◆ **Direction**
Could you copy the congressional vote report below word for word, starting at "WASHINGTON — Here's" and ending at "took effect immediately."?

◆ **Source passage**
● ● ● ● ●
How your U.S. lawmaker voted
Here's how the state's members of Congress voted on major roll calls in the week ending Friday. House U.S.-Colombia trade By a vote of...
WASHINGTON — Here's how the state's members of Congress voted on major roll calls in the week ending Friday.
By a vote of 224-195, the House on Thursday delayed indefinitely a U.S.-Colombia free-trade agreement that President Bush had sent to Capitol Hill under "fast-track" legislative rules.
This vote on HR 1092 canceled a deadline in those rules for the House to approve or reject the trade pact. The deferral did not require Senate or presidential concurrence and took effect immediately.
Voting yes: Jay Inslee, D-1; Rick Larsen, D-2; Brian Baird, D-3; Norm Dicks, D-6; Jim McDermott, D-7; Adam Smith, D-9.
Voting no: Doc Hastings, R-4; Cathy McMorris Rodgers, R-5; Dave Reichert, R-8.
By a vote of 278-140, the House on Wednesday voted to give force of law to an 8-year-old program designed to preserve landscapes of national significance on Bureau of Land Management acreage in the West. The bill (HR 2016) would codify what are now administrative protections for landscapes of exceptional ecological, cultural or scientific value on the agency's 27 million acres.
Voting yes: Inslee, Larsen, Baird, Dicks, McDermott, Reichert, Smith.
Voting no: Hastings, McMorris Rodgers.
Hunting, fishing rights
By a vote of 416-5, the House on Wednesday stipulated that HR 2016 (above) does not limit hunting, fishing or trapping rights on the Bureau of Land Management's 27 million acres or infringe on any state's right to manage those activities.
● ● ● ● ●
◆ **Material**
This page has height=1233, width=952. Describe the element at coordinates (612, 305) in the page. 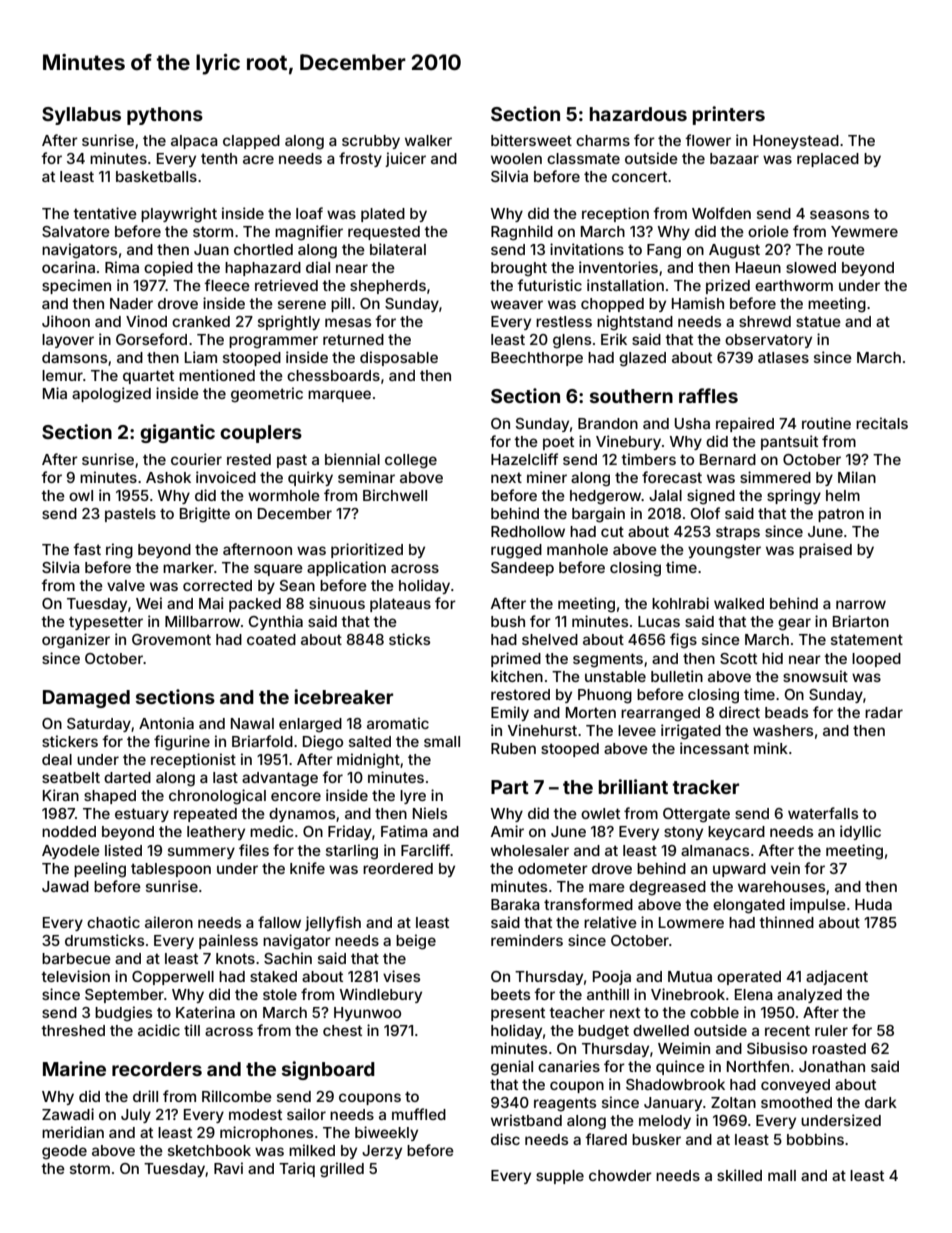

I see `chopped` at that location.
● ● ● ● ●
◆ **Exercise solution**
WASHINGTON — Here's how the state's members of Congress voted on major roll calls in the week ending Friday.
By a vote of 224-195, the House on Thursday delayed indefinitely a U.S.-Colombia free-trade agreement that President Bush had sent to Capitol Hill under "fast-track" legislative rules.
This vote on HR 1092 canceled a deadline in those rules for the House to approve or reject the trade pact. The deferral did not require Senate or presidential concurrence and took effect immediately.